A film that proves Scorsese's point. Scorsese was right. Movies like this are not "cinema", exactly. It's something else. When you can buy tickets for seats that move with the action, it's something else. (like imagine an interactive novel, with surround sound ambient sound effects and piped in scents, to match what you read...it's no longer just literature, it's something else).
This is more of a ride and a sensory experience than cinema. In 3D, This feels more like a long DisneyWorld attraction than a movie. The frame rate changes are distracting. Alternating from smooth "soap opera" high def video to occasionally looking actually filmic and realistic.
Unlike, say, The seventh seal or the godfather, The story and characters here could be adequately summarized in a sentence or two, with little to no finer resolution required.
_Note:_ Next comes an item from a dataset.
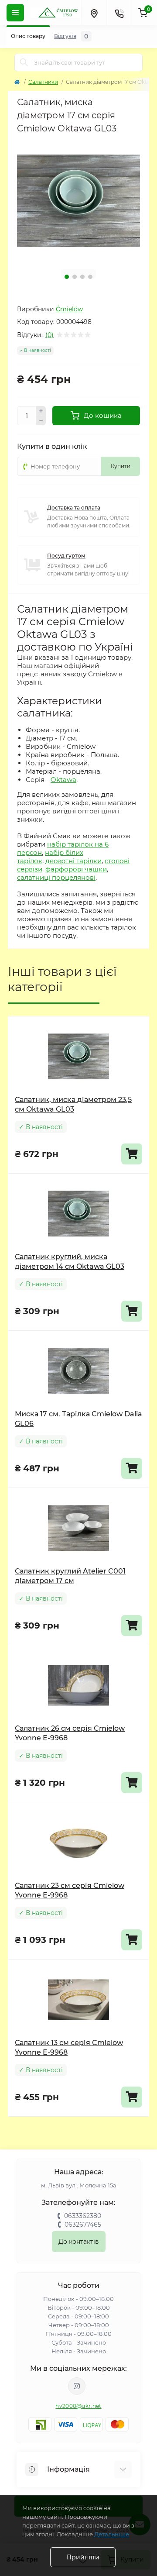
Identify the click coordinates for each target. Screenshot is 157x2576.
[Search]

One could make the same argument for the first Star Wars, i suppose.
But telling a simple story in an epic way doesn't necessarily diminish the piece. Or does it? In this case the story and characters are not so much archetypes (as in Star Wars) as they are just SO thin and shallow as to be perfunctory, generic and ultimately devoid of what is necessary to be compelling: relatability.
Star Wars was thin, to be sure, but the archetypes and story were so classic, and so universal as to be somehow relatable and human, in a way that Avatar isn't.
This is a ride, with or without the moving seats. And though it is certainly worth the price of admission, it's lasting effect is precisely as long and deep as the feeling one is left with exiting a disney attraction. It's fun while it lasts, then it all but evaporates as you get in line for the next ride.